07 December 2006

"I Was Here"

Yesterday morning, I took public transit to work. It's incredibly convenient - I catch the bus right in front of my house, take it to the City Library, walk across the library plaza to the train platform, and take the train to the University. Seamless, easy, and very pleasant. I should commute this way more frequently.

Anyway, I was walking on the plaza, on a cleaned path between banks of old, dessicated snow, when I came across something special. On a part of the plaza that hadn't been cleared of snow, someone carefully drawn the words "I was here" by removing the snow and revealing the bricks underneath. In the sun, the snow had melted and refroze as ice inside each of the letters. It had been there at least a day. It was one of those moments that called for a camera.

Of course, after three cups of coffee, my mind was afire that morning, and the snow grafitti set me on quite the tangent. Who was this great "I was"? What compelled him or her to write the phrase in the snow? Was he or she alone? Was this a one-off, or does this person leave messages like this in other places?

And then the irony dawned on me: There I was, alone, standing in this large public plaza at the heart of a city of over a million people, surrounded by monumental public architecture, skyscrapers, a Burger King, billboards, electronic signs, sculptures, fountains, gardens, rumbling light rail trains, automobiles, and buses, thinking "huh...how funny it is that this person felt like telling the world she was here."

If humans have an ecological role, it is to alter form. We leave a place changed from what it was when we arrived. We tell each other, our posterity, and nature herself that we were here. Some of our greatest human achievements are celebrated for their immutability. The drive for immortality - through fame or some other legacy - is a drive to have someone in the future remark that we were here. So maybe we want to leave our mark because we fight constantly against the fragility and capriciousness of human life. Individuals do this, and so do societies, writ large. One of the most enduring symbols of our modern achievements are an American flag and some bootprints on the moon, after all. "We were here." The artist, whatever his or her motives, left the most elegant statement of that fact of our human nature, in the form of three very short words drawn in the snow. It doesn't take much to make the statement.

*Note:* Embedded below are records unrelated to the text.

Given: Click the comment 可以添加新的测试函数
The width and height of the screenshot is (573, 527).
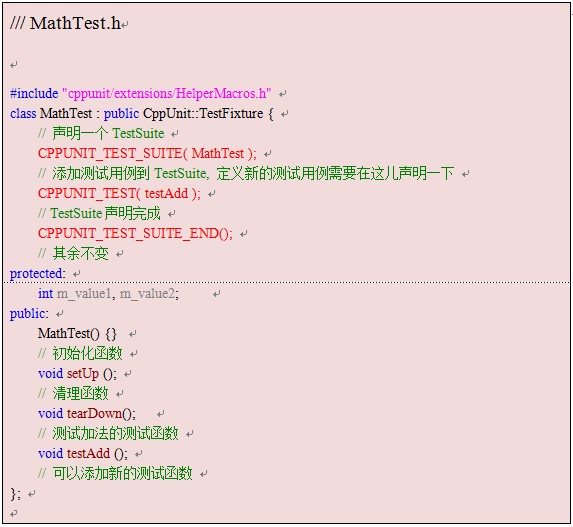Looking at the screenshot, I should tap(115, 473).
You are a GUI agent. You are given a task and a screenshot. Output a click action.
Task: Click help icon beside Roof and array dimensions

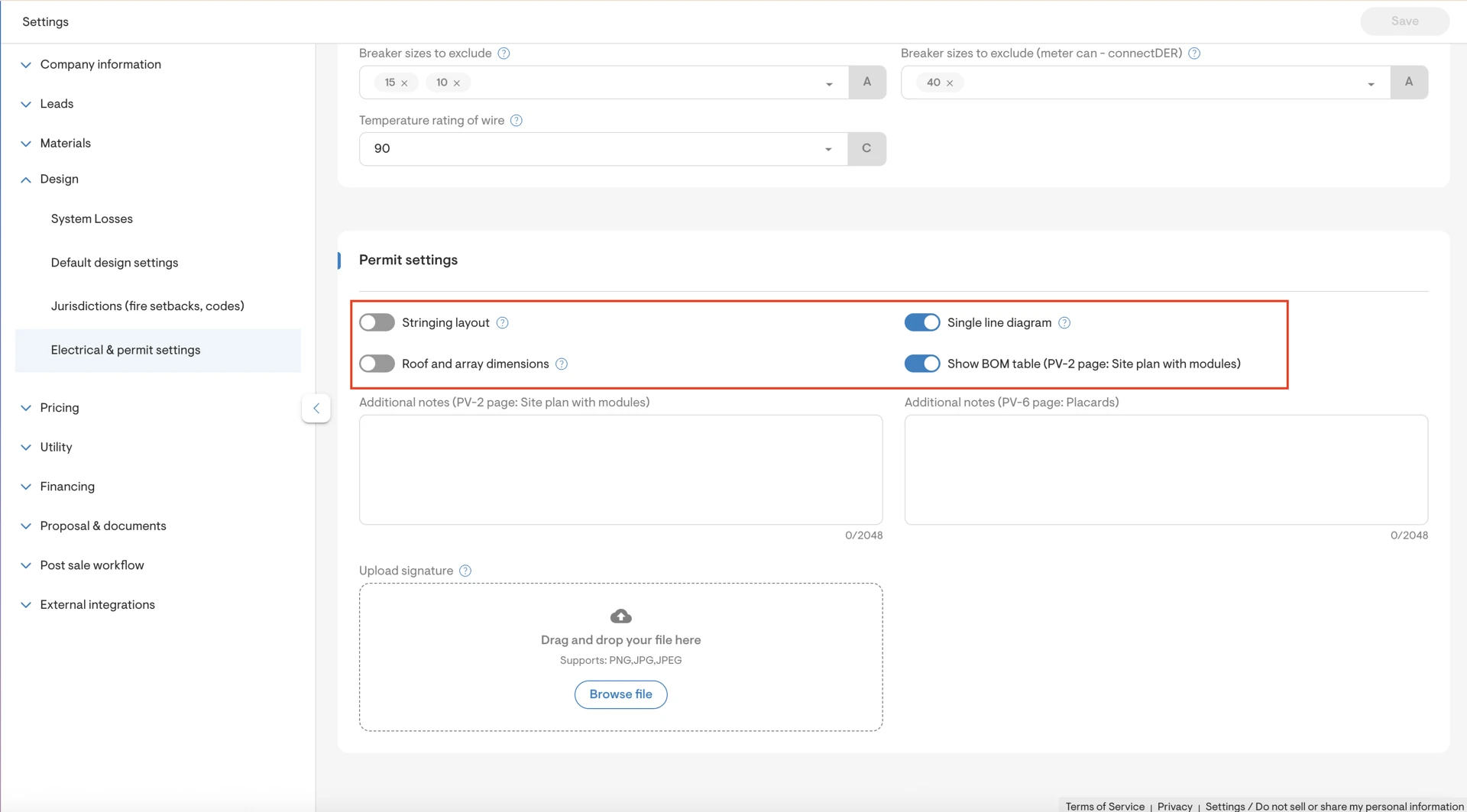(x=562, y=364)
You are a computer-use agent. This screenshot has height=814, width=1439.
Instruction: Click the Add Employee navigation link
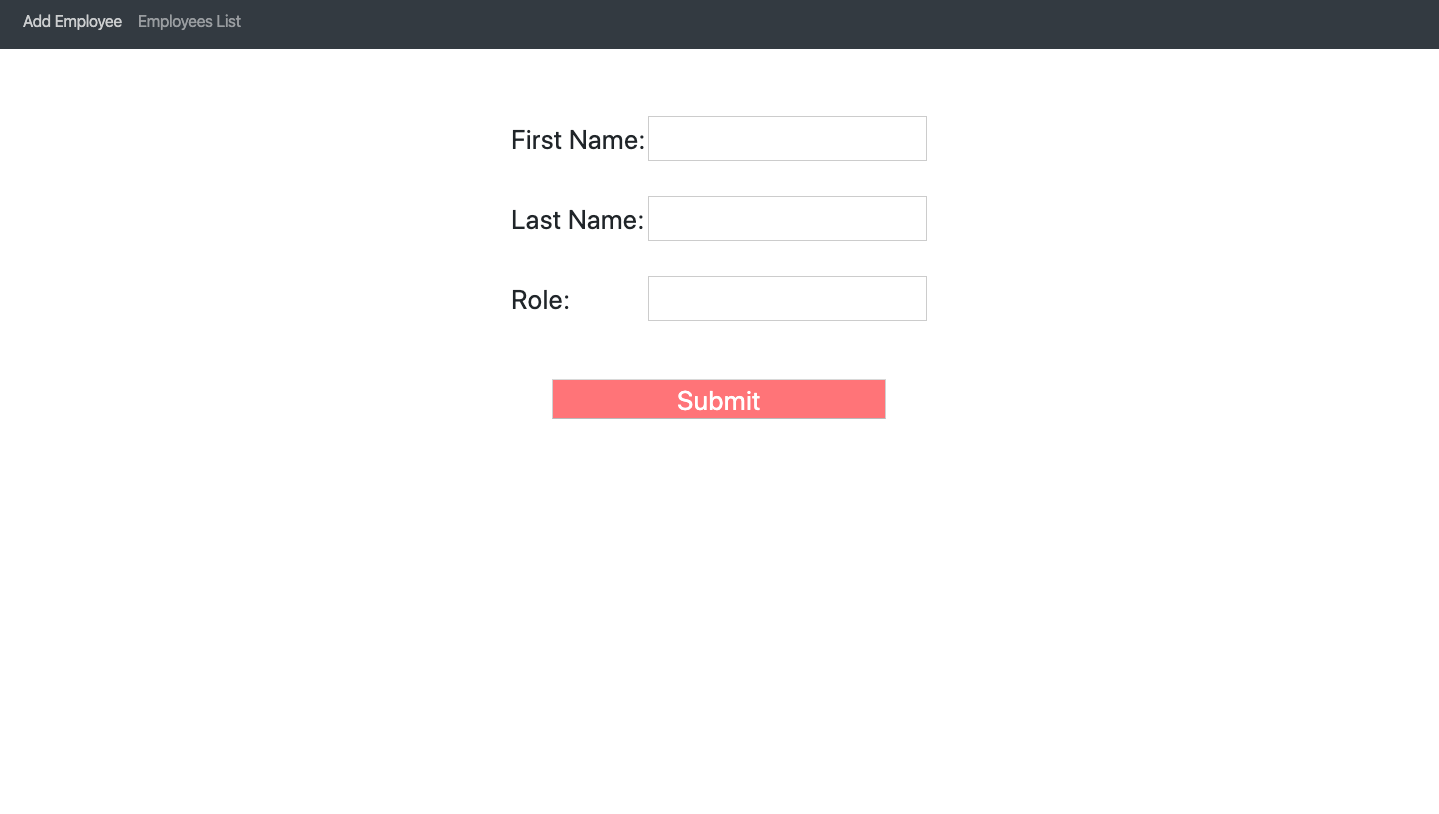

This isn't entirely a bad trait. It's what's given us our great books, our beautiful cities, our timeless art and music, and our stunning advances. But for good or bad, it's worth recognizing that by our nature, we change the world around us, and that's something we cannot escape. Change is evidence that we were here, and clearly so many of us have the desire to leave evidence of our presence. Maybe if we're more cognizant of it, we'd be more careful of the changes we do make. Maybe the question is not always "what do we need to do to mitigate or to prevent change?" but rather is "how do we change for the better?"

1 comment:

Danifesto said...

I love this post. Love everything about it. Love it. Could blogging be yet another example? Too bad you didn't have a camera on you but it's just as well as you are forced to re-visualize it with words.